(Extracted records)
━━━━━━━━━━━━━━━━
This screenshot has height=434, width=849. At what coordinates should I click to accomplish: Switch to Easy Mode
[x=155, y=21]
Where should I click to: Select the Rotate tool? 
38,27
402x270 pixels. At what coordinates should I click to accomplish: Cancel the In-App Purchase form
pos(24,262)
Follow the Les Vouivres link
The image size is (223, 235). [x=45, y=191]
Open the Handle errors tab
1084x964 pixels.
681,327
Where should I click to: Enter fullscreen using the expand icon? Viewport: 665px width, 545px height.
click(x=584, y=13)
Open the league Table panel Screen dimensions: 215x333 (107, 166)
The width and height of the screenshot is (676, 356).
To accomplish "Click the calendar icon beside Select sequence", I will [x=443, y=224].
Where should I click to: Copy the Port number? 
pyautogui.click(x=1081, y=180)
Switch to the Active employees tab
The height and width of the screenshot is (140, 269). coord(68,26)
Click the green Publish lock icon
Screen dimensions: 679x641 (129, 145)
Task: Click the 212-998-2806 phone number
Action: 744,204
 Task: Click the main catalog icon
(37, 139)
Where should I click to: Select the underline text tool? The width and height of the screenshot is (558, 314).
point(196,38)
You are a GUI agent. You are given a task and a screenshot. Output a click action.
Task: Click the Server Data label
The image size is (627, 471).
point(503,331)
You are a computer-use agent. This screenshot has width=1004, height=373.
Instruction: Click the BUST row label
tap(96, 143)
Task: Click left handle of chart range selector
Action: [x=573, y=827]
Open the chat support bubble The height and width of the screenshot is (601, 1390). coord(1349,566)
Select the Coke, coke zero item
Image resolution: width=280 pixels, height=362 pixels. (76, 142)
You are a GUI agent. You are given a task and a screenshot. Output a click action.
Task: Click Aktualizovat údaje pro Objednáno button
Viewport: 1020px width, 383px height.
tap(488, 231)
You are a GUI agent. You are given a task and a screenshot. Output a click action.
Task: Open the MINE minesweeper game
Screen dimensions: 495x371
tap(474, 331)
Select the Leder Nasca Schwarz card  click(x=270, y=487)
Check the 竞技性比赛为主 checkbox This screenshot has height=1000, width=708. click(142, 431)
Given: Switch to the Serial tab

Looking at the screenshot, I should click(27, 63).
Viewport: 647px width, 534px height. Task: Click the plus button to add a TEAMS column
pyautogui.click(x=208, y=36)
━━━━━━━━━━━━━━━━
Copy over exactly the lines above from the one with "Task: Click the Server Data label" to the last, both included, and no others.

Task: Click the Server Data label
The image size is (627, 471).
point(503,331)
You are a computer-use agent. This screenshot has width=1004, height=373.
Instruction: Click the BUST row label
tap(96, 143)
Task: Click left handle of chart range selector
Action: [x=573, y=827]
Open the chat support bubble The height and width of the screenshot is (601, 1390). coord(1349,566)
Select the Coke, coke zero item
Image resolution: width=280 pixels, height=362 pixels. (76, 142)
You are a GUI agent. You are given a task and a screenshot. Output a click action.
Task: Click Aktualizovat údaje pro Objednáno button
Viewport: 1020px width, 383px height.
tap(488, 231)
You are a GUI agent. You are given a task and a screenshot. Output a click action.
Task: Open the MINE minesweeper game
Screen dimensions: 495x371
tap(474, 331)
Select the Leder Nasca Schwarz card  click(x=270, y=487)
Check the 竞技性比赛为主 checkbox This screenshot has height=1000, width=708. click(142, 431)
Given: Switch to the Serial tab

Looking at the screenshot, I should click(27, 63).
Viewport: 647px width, 534px height. Task: Click the plus button to add a TEAMS column
pyautogui.click(x=208, y=36)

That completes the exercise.